--- begin Materials provided ---
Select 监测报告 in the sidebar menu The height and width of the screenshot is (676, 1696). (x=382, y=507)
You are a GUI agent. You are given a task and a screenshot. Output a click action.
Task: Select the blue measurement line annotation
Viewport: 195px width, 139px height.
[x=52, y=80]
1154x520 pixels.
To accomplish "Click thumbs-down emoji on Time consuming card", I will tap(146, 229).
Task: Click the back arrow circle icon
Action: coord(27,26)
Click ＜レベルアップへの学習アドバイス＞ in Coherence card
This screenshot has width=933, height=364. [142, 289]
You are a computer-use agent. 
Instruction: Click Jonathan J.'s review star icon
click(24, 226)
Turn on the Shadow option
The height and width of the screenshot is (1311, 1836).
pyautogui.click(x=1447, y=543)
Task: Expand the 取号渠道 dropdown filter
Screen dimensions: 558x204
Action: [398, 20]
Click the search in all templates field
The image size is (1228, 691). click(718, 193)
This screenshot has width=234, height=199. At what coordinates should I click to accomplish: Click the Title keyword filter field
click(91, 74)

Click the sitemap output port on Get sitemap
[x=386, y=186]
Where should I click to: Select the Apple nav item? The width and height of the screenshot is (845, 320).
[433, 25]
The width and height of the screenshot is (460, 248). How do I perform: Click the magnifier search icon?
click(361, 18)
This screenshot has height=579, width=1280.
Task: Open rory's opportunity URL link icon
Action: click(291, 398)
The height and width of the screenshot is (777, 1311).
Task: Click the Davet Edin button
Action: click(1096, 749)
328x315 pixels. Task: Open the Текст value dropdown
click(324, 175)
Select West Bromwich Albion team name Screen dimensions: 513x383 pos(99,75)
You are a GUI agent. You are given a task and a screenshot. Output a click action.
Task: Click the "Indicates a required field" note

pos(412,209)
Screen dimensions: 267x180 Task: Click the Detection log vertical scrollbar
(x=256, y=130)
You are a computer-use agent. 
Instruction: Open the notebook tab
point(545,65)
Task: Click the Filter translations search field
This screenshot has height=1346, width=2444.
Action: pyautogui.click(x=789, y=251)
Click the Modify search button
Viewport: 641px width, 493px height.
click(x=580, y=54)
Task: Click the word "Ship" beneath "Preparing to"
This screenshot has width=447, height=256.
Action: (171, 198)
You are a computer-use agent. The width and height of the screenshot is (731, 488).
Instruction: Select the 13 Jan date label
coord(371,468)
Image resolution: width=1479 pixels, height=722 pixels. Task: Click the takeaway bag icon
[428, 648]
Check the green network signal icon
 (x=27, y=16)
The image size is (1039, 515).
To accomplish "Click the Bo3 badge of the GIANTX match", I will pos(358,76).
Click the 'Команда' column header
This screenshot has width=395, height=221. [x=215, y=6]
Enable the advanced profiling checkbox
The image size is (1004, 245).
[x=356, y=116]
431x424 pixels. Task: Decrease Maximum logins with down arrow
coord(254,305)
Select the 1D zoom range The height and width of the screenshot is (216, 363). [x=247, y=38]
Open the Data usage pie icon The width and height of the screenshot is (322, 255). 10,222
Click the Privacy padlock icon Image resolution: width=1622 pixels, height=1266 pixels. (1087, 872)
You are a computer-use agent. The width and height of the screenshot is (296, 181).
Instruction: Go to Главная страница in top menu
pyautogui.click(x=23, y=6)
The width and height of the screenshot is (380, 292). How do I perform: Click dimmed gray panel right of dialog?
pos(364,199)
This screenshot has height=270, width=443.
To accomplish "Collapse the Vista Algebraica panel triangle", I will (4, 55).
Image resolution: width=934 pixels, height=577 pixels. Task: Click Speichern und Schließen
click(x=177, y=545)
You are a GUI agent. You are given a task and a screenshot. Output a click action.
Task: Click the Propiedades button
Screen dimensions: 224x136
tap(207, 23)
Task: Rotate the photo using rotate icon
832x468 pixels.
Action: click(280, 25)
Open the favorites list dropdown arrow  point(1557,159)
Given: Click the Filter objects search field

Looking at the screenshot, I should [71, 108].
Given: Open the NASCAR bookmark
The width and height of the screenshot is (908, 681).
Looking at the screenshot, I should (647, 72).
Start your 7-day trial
--- end Materials provided ---
Substitute "drop-down" for "dropdown" throughout the data above, and leave everything else unchanged.

Select 监测报告 in the sidebar menu The height and width of the screenshot is (676, 1696). (x=382, y=507)
You are a GUI agent. You are given a task and a screenshot. Output a click action.
Task: Select the blue measurement line annotation
Viewport: 195px width, 139px height.
[x=52, y=80]
1154x520 pixels.
To accomplish "Click thumbs-down emoji on Time consuming card", I will tap(146, 229).
Task: Click the back arrow circle icon
Action: coord(27,26)
Click ＜レベルアップへの学習アドバイス＞ in Coherence card
This screenshot has width=933, height=364. [142, 289]
You are a computer-use agent. 
Instruction: Click Jonathan J.'s review star icon
click(24, 226)
Turn on the Shadow option
The height and width of the screenshot is (1311, 1836).
pyautogui.click(x=1447, y=543)
Task: Expand the 取号渠道 drop-down filter
Screen dimensions: 558x204
Action: [398, 20]
Click the search in all templates field
The image size is (1228, 691). click(718, 193)
This screenshot has width=234, height=199. At what coordinates should I click to accomplish: Click the Title keyword filter field
click(91, 74)

Click the sitemap output port on Get sitemap
[x=386, y=186]
Where should I click to: Select the Apple nav item? The width and height of the screenshot is (845, 320).
[433, 25]
The width and height of the screenshot is (460, 248). How do I perform: Click the magnifier search icon?
click(361, 18)
This screenshot has height=579, width=1280.
Task: Open rory's opportunity URL link icon
Action: click(291, 398)
The height and width of the screenshot is (777, 1311).
Task: Click the Davet Edin button
Action: click(1096, 749)
328x315 pixels. Task: Open the Текст value drop-down
click(324, 175)
Select West Bromwich Albion team name Screen dimensions: 513x383 pos(99,75)
You are a GUI agent. You are given a task and a screenshot. Output a click action.
Task: Click the "Indicates a required field" note

pos(412,209)
Screen dimensions: 267x180 Task: Click the Detection log vertical scrollbar
(x=256, y=130)
You are a computer-use agent. 
Instruction: Open the notebook tab
point(545,65)
Task: Click the Filter translations search field
This screenshot has height=1346, width=2444.
Action: pyautogui.click(x=789, y=251)
Click the Modify search button
Viewport: 641px width, 493px height.
click(x=580, y=54)
Task: Click the word "Ship" beneath "Preparing to"
This screenshot has width=447, height=256.
Action: (171, 198)
You are a computer-use agent. The width and height of the screenshot is (731, 488).
Instruction: Select the 13 Jan date label
coord(371,468)
Image resolution: width=1479 pixels, height=722 pixels. Task: Click the takeaway bag icon
[428, 648]
Check the green network signal icon
 (x=27, y=16)
The image size is (1039, 515).
To accomplish "Click the Bo3 badge of the GIANTX match", I will pos(358,76).
Click the 'Команда' column header
This screenshot has width=395, height=221. [x=215, y=6]
Enable the advanced profiling checkbox
The image size is (1004, 245).
[x=356, y=116]
431x424 pixels. Task: Decrease Maximum logins with down arrow
coord(254,305)
Select the 1D zoom range The height and width of the screenshot is (216, 363). [x=247, y=38]
Open the Data usage pie icon The width and height of the screenshot is (322, 255). 10,222
Click the Privacy padlock icon Image resolution: width=1622 pixels, height=1266 pixels. (1087, 872)
You are a computer-use agent. The width and height of the screenshot is (296, 181).
Instruction: Go to Главная страница in top menu
pyautogui.click(x=23, y=6)
The width and height of the screenshot is (380, 292). How do I perform: Click dimmed gray panel right of dialog?
pos(364,199)
This screenshot has height=270, width=443.
To accomplish "Collapse the Vista Algebraica panel triangle", I will (4, 55).
Image resolution: width=934 pixels, height=577 pixels. Task: Click Speichern und Schließen
click(x=177, y=545)
You are a GUI agent. You are given a task and a screenshot. Output a click action.
Task: Click the Propiedades button
Screen dimensions: 224x136
tap(207, 23)
Task: Rotate the photo using rotate icon
832x468 pixels.
Action: click(280, 25)
Open the favorites list drop-down arrow  point(1557,159)
Given: Click the Filter objects search field

Looking at the screenshot, I should [71, 108].
Given: Open the NASCAR bookmark
The width and height of the screenshot is (908, 681).
Looking at the screenshot, I should (647, 72).
Start your 7-day trial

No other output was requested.